Figure 2.

The inhibitory effect of IMQ is TLR7-specific. CD4⁺ T cells were stimulated for 3 days in the presence of the TLR7 agonists GDQ, Loxoribine and CL264. a. Histograms show CFSE-labeled CD4⁺ T cell proliferation 3 days after stimulation. Numbers in histograms represent the frequency of viable proliferating CD4⁺ T cells. b. Frequency of viable proliferating CD4⁺ T cells. c. Cytokine secretion measured by ELISA after 3 days. d. CD4⁺ T cells were stimulated in the presence of a shRNA specific for TLR7 (clone TRCN0000056973) or a non-target control. Transduced cells were sorted based on GFP expression at day 5 and TLR7 RNA (upper) and protein (lower) expression were examined. Histograms represent isotype control (gray histograms) and TLR7 (open histograms). e. Non-target and TLR7 shRNA-transduced CD4⁺ T cells were stimulated in the presence (white bars) or absence (black bars) of IMQ for 3 days and IL-2 and IFN-γ secretion was measured by ELISA. f.

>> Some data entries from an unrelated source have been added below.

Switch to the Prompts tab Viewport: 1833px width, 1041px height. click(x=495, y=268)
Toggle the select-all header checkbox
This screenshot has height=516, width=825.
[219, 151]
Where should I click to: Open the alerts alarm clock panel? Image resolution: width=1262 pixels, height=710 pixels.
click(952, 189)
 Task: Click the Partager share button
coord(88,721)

CFSE-labeled CD4⁺ T cells were stimulated with anti-CD3 and anti-CD28 in the presence of different doses of ssRNA40. Statistical analysis of the frequency of proliferating CD4⁺ T cells with increasing concentrations of ssRNA40 (n=4 donors in 4 independent experiments). g. IL-2, IFN-γ, IL-4 and IL-17 secretion measured at day 3 after activation by ELISA (n=4 donors in 4 independent experiments). Statistical analysis represents mean±s.e.m. of seven independent experiments performed for a, b, d and e, five experiments for c and four experiments for f and g. * p<0.05, ** p<0.005, *** p<0.0005.